Her laptop protested immediately. The fan whirred at a pitch that rattled the casing.
The screen flickered, froze, and caught up three seconds later with a stutter that rearranged her open tabs into a sequence she hadn’t chosen.
The pit in her stomach yawned as she closed two browser windows and waited.
The cursor spun. A white bar crawled across the center of the screen.
Her fingers hovered above the keyboard, afraid to press another key, afraid the next command would be the one that tipped the machine over the edge.
Charlie slept through the grinding, one arm thrown above his head, his face slack and unguarded.
Her laptop fan screamed louder.
The screen went black.
Skylar stared at the dark rectangle balanced on her knees. Cold spread through her palms. She pressed the power button. Held the power button. Pressed the power button a third time while the bed shifted beneath her and Charlie’s breathing changed.
Nothing.
The hope she’d been rationing collapsed all at once.

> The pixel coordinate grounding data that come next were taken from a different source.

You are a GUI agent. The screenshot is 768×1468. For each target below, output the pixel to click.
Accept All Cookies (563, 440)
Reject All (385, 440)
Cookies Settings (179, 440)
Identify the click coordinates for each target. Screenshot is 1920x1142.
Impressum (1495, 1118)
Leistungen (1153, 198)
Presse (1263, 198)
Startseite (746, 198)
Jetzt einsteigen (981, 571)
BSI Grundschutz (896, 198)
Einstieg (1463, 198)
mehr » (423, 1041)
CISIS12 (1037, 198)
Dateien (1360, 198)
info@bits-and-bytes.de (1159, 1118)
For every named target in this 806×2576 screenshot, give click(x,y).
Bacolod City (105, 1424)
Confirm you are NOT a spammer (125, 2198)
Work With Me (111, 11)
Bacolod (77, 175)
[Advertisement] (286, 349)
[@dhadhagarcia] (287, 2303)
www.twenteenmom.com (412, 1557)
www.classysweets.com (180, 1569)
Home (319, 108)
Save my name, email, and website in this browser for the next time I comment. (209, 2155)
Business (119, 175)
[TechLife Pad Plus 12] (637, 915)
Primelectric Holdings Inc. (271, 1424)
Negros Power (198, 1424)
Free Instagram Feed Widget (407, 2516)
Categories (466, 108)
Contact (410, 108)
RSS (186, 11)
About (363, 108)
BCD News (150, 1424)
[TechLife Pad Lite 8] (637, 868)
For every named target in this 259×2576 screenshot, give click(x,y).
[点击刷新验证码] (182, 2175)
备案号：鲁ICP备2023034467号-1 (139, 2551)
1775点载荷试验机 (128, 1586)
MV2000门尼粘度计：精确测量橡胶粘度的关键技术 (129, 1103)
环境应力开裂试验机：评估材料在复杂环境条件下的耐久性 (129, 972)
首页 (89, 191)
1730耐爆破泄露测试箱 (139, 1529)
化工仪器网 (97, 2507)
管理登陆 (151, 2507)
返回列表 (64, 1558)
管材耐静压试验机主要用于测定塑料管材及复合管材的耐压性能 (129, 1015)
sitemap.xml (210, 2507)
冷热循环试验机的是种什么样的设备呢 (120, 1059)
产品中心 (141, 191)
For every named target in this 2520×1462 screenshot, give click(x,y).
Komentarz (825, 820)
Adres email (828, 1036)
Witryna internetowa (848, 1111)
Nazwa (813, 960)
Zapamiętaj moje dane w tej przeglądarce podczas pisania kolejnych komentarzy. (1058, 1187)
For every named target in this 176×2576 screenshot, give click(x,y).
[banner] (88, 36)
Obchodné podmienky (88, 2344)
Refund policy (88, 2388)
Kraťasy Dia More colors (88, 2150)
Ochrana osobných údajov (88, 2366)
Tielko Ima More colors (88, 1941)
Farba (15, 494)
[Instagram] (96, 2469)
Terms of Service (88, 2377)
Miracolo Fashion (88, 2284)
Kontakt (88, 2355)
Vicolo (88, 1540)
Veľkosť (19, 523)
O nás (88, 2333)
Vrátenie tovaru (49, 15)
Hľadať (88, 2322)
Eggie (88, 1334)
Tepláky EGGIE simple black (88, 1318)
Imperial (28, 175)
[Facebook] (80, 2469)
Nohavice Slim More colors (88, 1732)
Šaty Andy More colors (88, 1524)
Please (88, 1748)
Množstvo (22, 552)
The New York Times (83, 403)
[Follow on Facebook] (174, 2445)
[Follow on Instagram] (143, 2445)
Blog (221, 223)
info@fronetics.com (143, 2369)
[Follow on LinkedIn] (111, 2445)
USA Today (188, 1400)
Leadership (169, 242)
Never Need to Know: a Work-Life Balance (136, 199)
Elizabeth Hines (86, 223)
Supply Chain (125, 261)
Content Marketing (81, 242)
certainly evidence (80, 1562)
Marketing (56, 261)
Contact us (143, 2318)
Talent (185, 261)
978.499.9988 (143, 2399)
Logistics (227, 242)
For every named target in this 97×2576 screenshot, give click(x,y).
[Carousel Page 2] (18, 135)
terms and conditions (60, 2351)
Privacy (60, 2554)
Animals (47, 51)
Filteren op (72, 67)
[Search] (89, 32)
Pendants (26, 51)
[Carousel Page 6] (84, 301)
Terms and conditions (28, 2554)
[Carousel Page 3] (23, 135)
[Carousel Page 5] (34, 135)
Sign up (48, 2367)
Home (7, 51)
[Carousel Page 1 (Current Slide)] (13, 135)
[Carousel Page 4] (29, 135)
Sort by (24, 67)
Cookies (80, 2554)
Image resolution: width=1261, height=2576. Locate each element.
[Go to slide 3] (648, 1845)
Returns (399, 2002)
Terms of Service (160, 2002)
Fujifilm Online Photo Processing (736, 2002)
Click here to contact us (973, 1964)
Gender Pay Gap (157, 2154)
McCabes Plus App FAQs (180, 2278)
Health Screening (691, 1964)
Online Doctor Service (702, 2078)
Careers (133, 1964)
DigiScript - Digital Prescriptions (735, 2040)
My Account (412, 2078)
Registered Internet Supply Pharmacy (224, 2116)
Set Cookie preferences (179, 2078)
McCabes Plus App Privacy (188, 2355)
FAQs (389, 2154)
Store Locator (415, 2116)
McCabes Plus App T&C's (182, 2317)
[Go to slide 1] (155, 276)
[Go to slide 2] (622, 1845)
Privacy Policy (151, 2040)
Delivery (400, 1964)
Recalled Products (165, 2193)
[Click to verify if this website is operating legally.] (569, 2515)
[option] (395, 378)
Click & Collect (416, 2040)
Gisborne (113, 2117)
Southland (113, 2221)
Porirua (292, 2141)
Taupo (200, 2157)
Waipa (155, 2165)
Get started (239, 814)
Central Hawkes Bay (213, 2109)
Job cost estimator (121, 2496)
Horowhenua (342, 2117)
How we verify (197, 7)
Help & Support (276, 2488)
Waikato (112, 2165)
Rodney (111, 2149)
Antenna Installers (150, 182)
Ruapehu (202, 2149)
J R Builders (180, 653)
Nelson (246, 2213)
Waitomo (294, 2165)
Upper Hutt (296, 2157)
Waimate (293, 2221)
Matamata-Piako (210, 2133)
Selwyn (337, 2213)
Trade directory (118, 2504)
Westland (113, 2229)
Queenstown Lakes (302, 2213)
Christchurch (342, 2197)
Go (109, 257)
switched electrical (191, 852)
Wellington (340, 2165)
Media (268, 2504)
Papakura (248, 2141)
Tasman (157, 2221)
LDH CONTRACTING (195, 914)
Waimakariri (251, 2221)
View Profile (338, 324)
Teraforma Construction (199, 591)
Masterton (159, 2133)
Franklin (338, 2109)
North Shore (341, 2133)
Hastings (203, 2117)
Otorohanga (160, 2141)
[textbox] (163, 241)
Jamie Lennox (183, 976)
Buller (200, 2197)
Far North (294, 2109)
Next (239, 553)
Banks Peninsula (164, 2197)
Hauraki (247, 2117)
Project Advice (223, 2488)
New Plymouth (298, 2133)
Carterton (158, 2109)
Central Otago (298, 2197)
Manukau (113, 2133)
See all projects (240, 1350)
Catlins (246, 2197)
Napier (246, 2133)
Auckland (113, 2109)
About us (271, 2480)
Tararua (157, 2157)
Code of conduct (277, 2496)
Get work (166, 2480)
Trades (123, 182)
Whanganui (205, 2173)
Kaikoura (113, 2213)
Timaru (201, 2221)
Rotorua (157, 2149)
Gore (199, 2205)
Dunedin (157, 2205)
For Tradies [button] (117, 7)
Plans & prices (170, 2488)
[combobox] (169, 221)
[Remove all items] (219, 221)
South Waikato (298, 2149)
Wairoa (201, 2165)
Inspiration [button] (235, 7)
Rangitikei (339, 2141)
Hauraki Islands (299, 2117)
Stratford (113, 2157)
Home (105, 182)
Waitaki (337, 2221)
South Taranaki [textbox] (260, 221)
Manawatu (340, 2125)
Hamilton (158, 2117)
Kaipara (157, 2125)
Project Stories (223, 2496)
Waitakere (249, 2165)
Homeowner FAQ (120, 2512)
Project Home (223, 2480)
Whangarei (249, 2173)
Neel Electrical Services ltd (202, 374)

She set the dead machine on the mattress and dropped her head back against the wall.
For a year and a half, she had coaxed life from the ancient device, replacing the charger twice, clearing the cache weekly, restarting mid-assignment when the processor overheated.
The laptop had outlived every reasonable expectation, and the timing of its death, three weeks before finals, carried the specific cruelty the universe reserved for people who couldn’t afford replacements.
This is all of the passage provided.